The Network Health page with the collapsible menu open, highlighting Recommended Actions.

Prerequisites

Cloud Network Monitoring is enabled.
To view Security Groups, resource collection must enabled in your AWS integration.

Recommended Actions

The Recommended Actions section highlights the most critical issues detected in your network. These are prioritized based on:

Severity: Whether the issue is actively blocking traffic
Impact: How critical the affected services are to your infrastructure

Each recommended action displays:

The specific problem detected (for example, “TLS certificate expired N days ago”)
The impacted client service (the service making requests)
The impacted server service (the service receiving requests)

Hover over a service name to pivot to APM, or click Remediate to view remediation steps along with options to create a New Workflow, Create a Case, or Declare an Incident.

Recommended actions side panel of an affected service, showing remediation steps.

Watchdog Insights

The Watchdog Insights section displays anomalous network behavior detected by Watchdog, focusing on spikes in TCP retransmits. An increase in retransmits compared to your baseline (typically the previous week) often indicates an underlying network issue. See the Watchdog Insights documentation for more information.

Use Watchdog Insights to:

Detect potential problems early
Correlate anomalies with specific root causes
Investigate performance degradation before it impacts users

TLS certificates

Expired or expiring TLS certificates can block secure connections between services, resulting in dropped traffic. The TLS Certificates section lists:

Expired certificates: Certificates that are invalid and blocking traffic
Expiring certificates: Certificates about to expire
Impacted services: The client and server services affected by each certificate issue (note that the client “service” may be an AWS load balancer, such as an Application Load Balancer)

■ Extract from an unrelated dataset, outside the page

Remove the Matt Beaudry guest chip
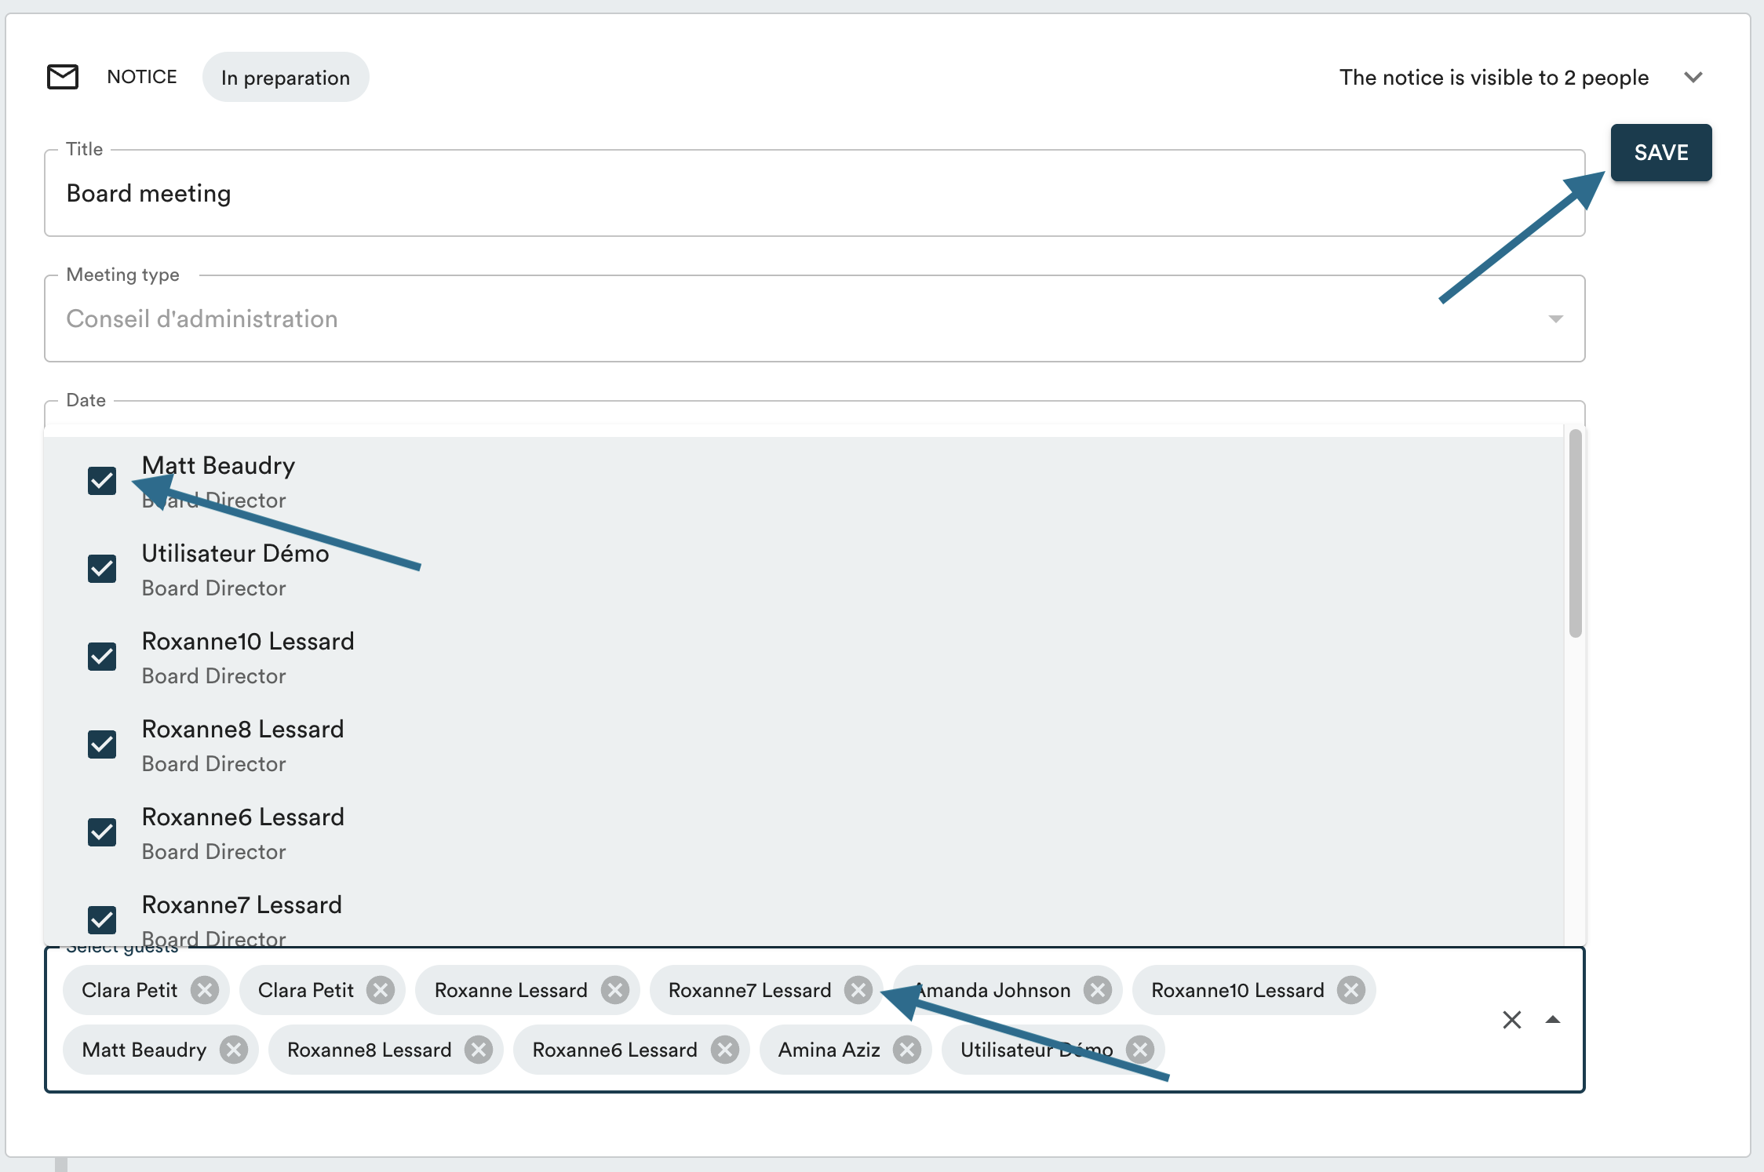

Click an expired certificate to view steps for renewing it in AWS, or to create a New Workflow, Create a Case, or Declare an Incident.

DNS failures

DNS misconfigurations can route traffic to incorrect destinations, preventing services from communicating. These failures typically result from changes made to DNS routing configurations.

The DNS Failures section shows:

Failure reason: The cause of the DNS failure
Impacted DNS server: The DNS server experiencing elevated failure rates
Impacted services: The client and server services affected by the DNS failure

Failure reasons:

NXDOMAIN: The domain name does not exist, usually due to a misconfiguration or removed domain.
TIMEOUT: The DNS query timed out before receiving a response, which may indicate network issues or unresponsive DNS servers.
SERVFAIL: The DNS server failed to process a query, often due to a server-side problem.

Hover over a service name to pivot to APM, or click on a recommended action to view remediation steps along with options to create a New workflow, Create a Case, or Declare an Incident.

Security groups

Security groups control traffic flow in cloud environments through allow and deny rules. Because security groups deny traffic by default, accidental rule deletions or modifications can immediately block legitimate traffic between services.

Note: Security group monitoring is available only for AWS and requires EC2 resource collection to be enabled in your AWS integration.

The Security Groups section identifies:

Security group misconfigurations blocking traffic
The specific services unable to communicate
Recent changes to security group rules

Resolution:

Click on a security group issue to open the side panel.
Select View in AWS to navigate to the AWS console.
Review and modify the inbound and outbound rules.
Use the Infrastructure Change Tracking data in the side panel to identify when the change occurred and revert it if necessary.